UK's Foreign Secretary Boris Johnson comments anger the rulers of Saudi Arabia, forcing Downing Street to distance itself from his views

    Thursday, December 08, 2016   No comments


When the British government is forced to choose between factual truth and political imperatives, it chose politics


The UK's Foreign Secretary Boris Johnson stated a fact almost universally known by now. He pointed out that Saudi Arabia is fomenting sectarian war in the region. Saudi officials were angered by the comments and Saudi media accused British media of having an Iranian bias when reporting his comments.
Saudi rulers’ unhappiness with UK media is not specific to this particular instance. They are threatened by the rise in news stories portraying the Saudi military campaign in Yemen in a negative light. BBC had several programs that put the blame for the horrific conditions of children in Yemen on Saudi Arabia.
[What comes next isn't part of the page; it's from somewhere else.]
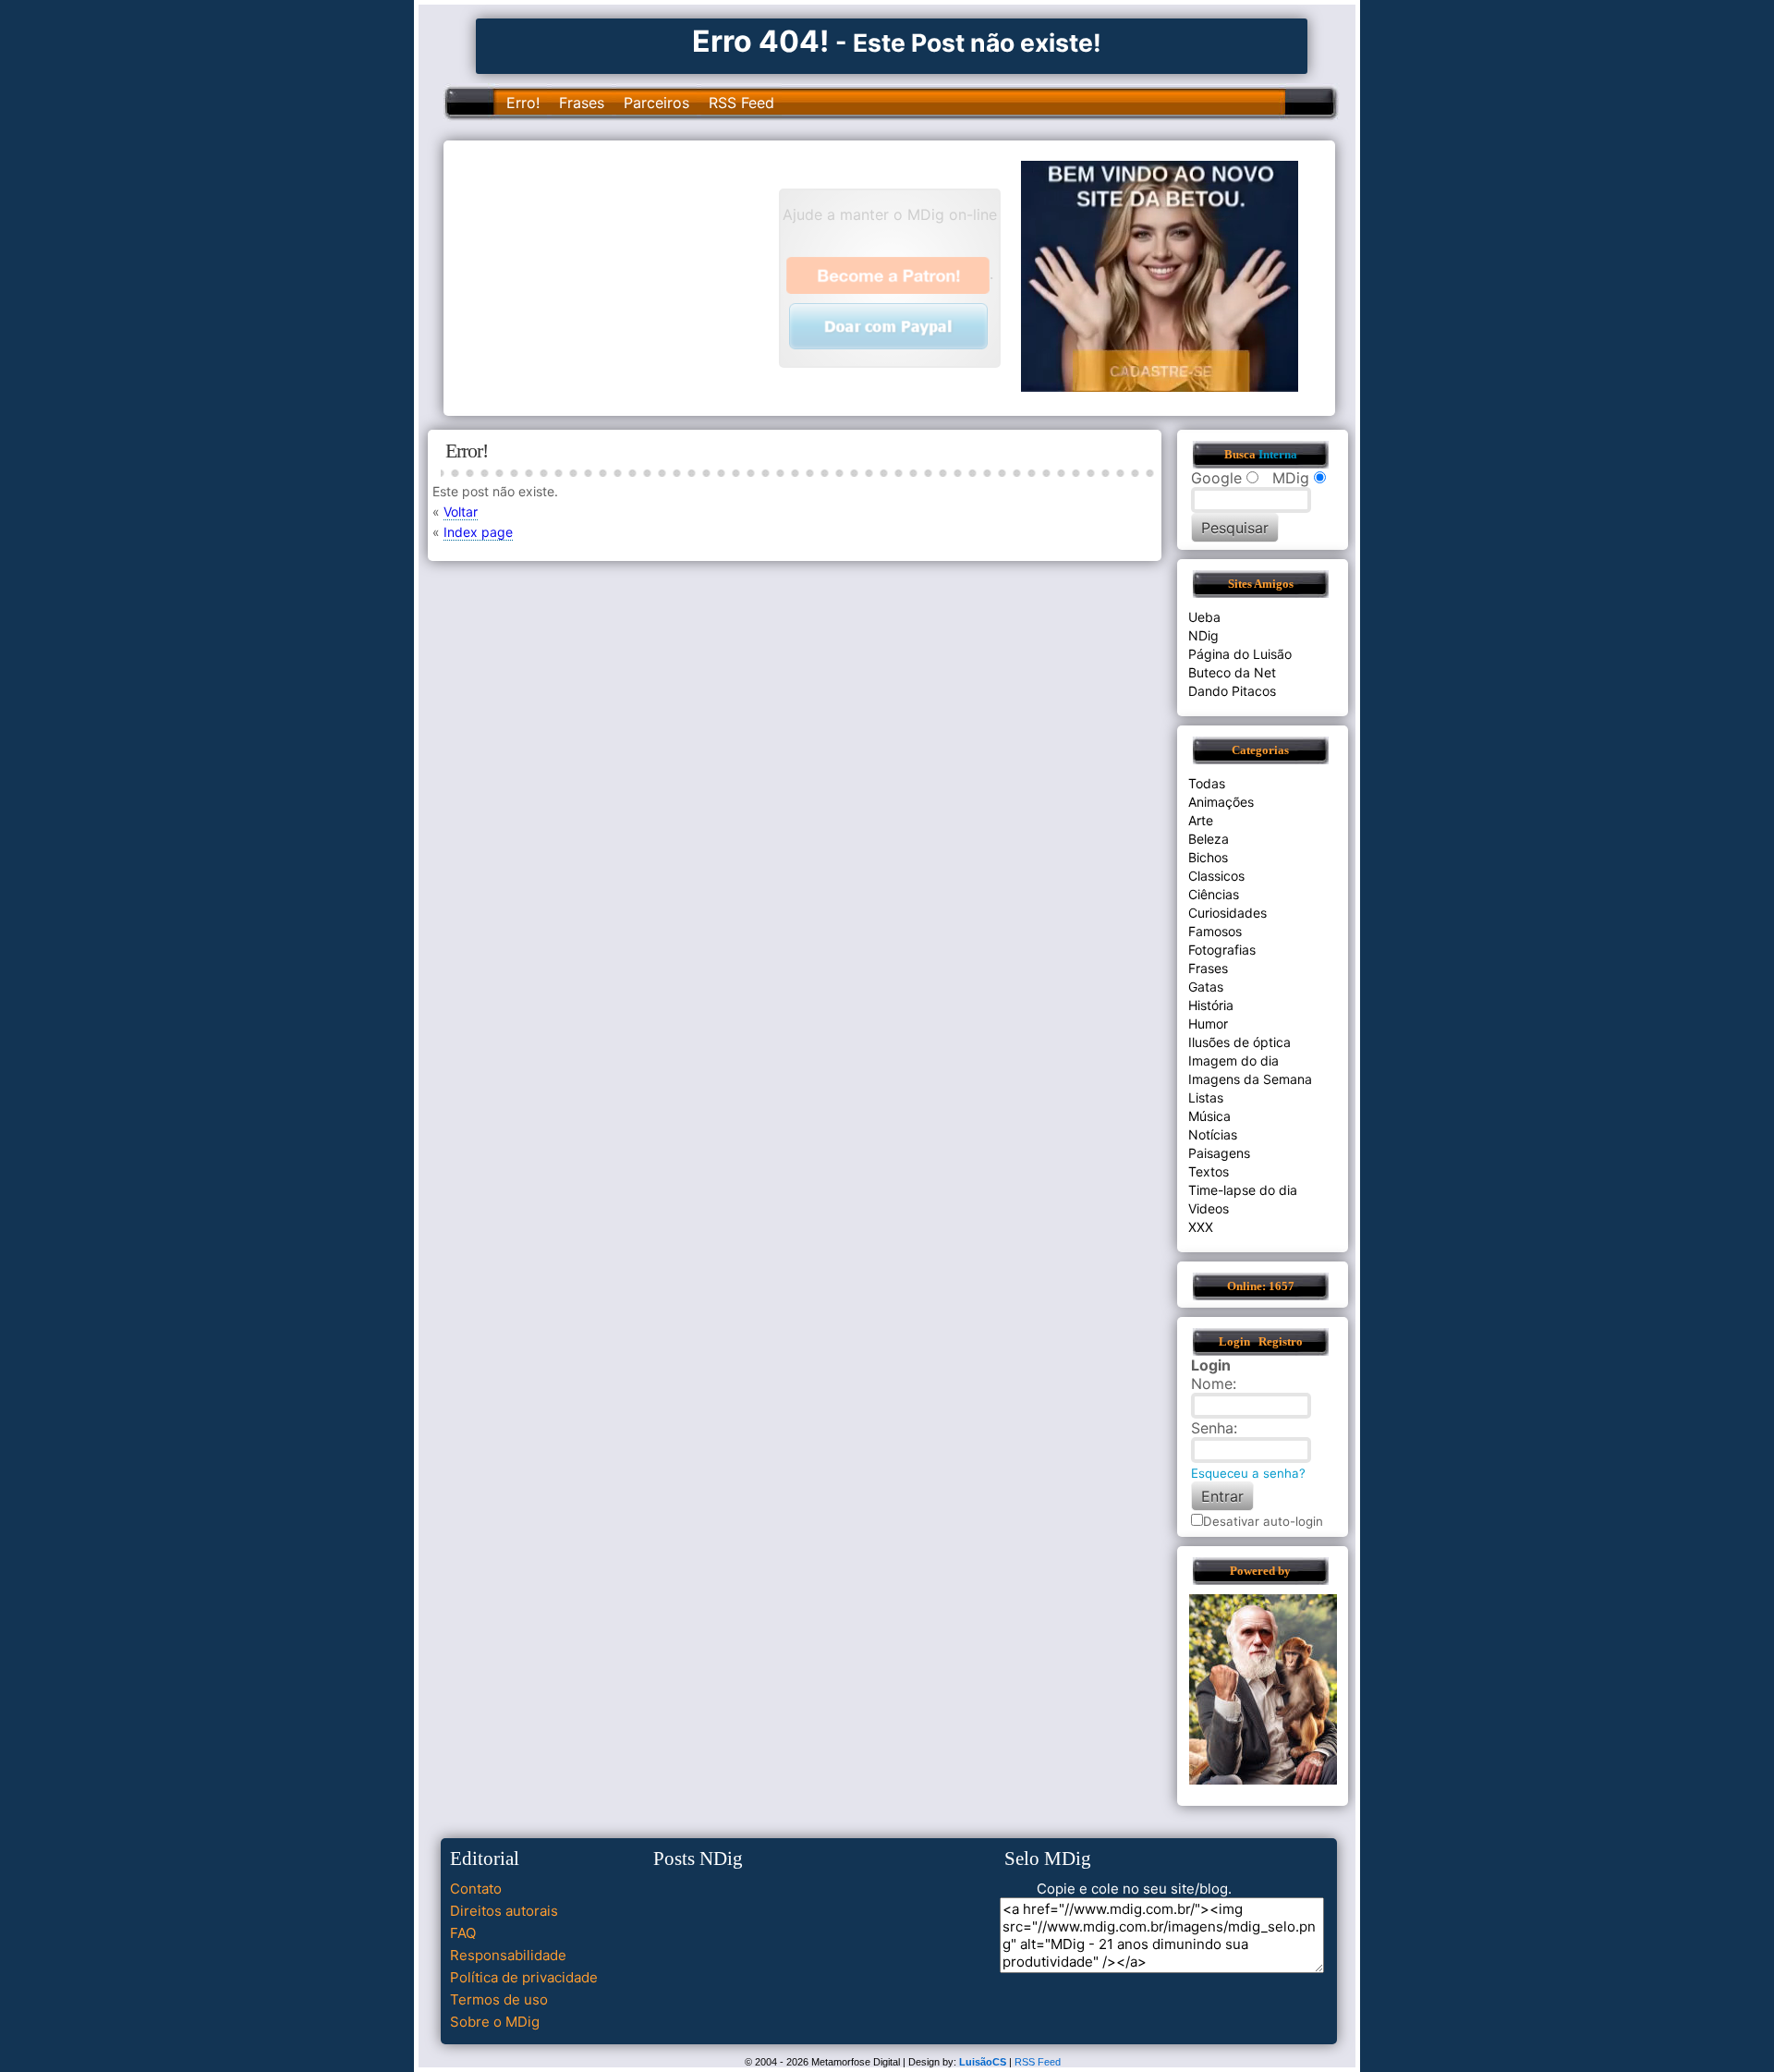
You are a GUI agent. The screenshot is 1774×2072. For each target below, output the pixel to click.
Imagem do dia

Moreover, UK media in general is highlighting the hypocrisy of UK government, which criticizes Saudi War in Yemen, but keeps selling weapons that enable the rulers of the kingdom to conduct its destructive war in Yemen.
In its attempt to manage this crisis, especially that UK premiere was a guest during the GCC summit in Bahrain, Downing Street was forced to release a statement distancing itself from Johnson’s views.
Johnson’s comment is just one in many negative statements made by Western leaders, in the last two years, accusing Saudi Arabia of spreading an extremist interpretation of Islam

and supporting terrorist groups around the world. Outgoing U.S. president, Barack Obama made the case against Saudi Arabia in a 90-page long article summarizing his views in The Atlantic. Last summer, German intelligence officials also accused Saudi Arabia of building Islamic centers in the West that promote Wahhabism. The incoming U.S. administration will likely take a harsh stance against Saudi Arabian leaders as well.
In short the Saudi rulers must reform their political and religious institutions to be able to live in peace with their neighbors or risk crippling isolation.